AUTHOR=Zhu Jingjin , Geng Jiahui , Shan Wei , Zhang Boya , Shen Huaqing , Dong Xiaohan , Liu Mei , Li Xiru , Cheng Liuquan TITLE=Development and validation of a deep learning model for breast lesion segmentation and characterization in multiparametric MRI JOURNAL=Frontiers in Oncology VOLUME=12 YEAR=2022 URL=https://www.frontiersin.org/journals/oncology/articles/10.3389/fonc.2022.946580 DOI=10.3389/fonc.2022.946580 ISSN=2234-943X ABSTRACT=Importance

The utilization of artificial intelligence for the differentiation of benign and malignant breast lesions in multiparametric MRI (mpMRI) assists radiologists to improve diagnostic performance.

Objectives

To develop an automated deep learning model for breast lesion segmentation and characterization and to evaluate the characterization performance of AI models and radiologists.

Materials and methods

For lesion segmentation, 2,823 patients were used for the training, validation, and testing of the VNet-based segmentation models, and the average Dice similarity coefficient (DSC) between the manual segmentation by radiologists and the mask generated by VNet was calculated.
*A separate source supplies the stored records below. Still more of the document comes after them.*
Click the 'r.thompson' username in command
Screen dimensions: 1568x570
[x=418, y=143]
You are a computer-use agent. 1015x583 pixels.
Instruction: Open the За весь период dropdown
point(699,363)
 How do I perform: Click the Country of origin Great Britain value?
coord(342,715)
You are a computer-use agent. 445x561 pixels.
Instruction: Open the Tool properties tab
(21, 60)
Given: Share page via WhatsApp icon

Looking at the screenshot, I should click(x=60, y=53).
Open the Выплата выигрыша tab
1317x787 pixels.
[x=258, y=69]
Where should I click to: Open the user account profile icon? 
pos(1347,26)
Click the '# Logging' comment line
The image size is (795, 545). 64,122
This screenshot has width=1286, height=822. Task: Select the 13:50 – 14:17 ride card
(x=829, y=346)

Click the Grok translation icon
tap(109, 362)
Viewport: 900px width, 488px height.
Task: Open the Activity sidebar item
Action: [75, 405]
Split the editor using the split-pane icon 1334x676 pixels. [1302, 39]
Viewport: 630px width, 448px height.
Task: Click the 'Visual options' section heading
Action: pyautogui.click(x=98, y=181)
For lesion characterization, 3,303 female patients with 3,607 pathologically confirmed lesions (2,213 malignant and 1,394 benign lesions) were used for the three ResNet-based characterization models (two single-input and one multi-input models). Histopathology was used as the diagnostic criterion standard to assess the characterization performance of the AI models and the BI-RADS categorized by the radiologists, in terms of sensitivity, specificity, accuracy, and the area under the receiver operating characteristic curve (AUC). An additional 123 patients with 136 lesions (81 malignant and 55 benign lesions) from another institution were available for external testing.

Results

Of the 5,811 patients included in the study, the mean age was 46.14 (range 11–89) years. In the segmentation task, a DSC of 0.860 was obtained between the VNet-generated mask and manual segmentation by radiologists. In the characterization task, the AUCs of the multi-input and the other two single-input models were 0.927, 0.821, and 0.795, respectively. Compared to the single-input DWI or DCE model, the multi-input DCE and DWI model obtained a significant increase in sensitivity, specificity, and accuracy (0.831 vs. 0.772/0.776, 0.874 vs. 0.630/0.709, 0.846 vs. 0.721/0.752). Furthermore, the specificity of the multi-input model was higher than that of the radiologists, whether using BI-RADS category 3 or 4 as a cutoff point (0.874 vs. 0.404/0.841), and the accuracy was intermediate between the two assessment methods (0.846 vs. 0.773/0.882). For the external testing, the performance of the three models remained robust with AUCs of 0.812, 0.831, and 0.885, respectively.

Conclusions

Combining DCE with DWI was superior to applying a single sequence for breast lesion characterization. The deep learning computer-aided diagnosis (CADx) model we developed significantly improved specificity and achieved comparable accuracy to the radiologists with promise for clinical application to provide preliminary diagnoses.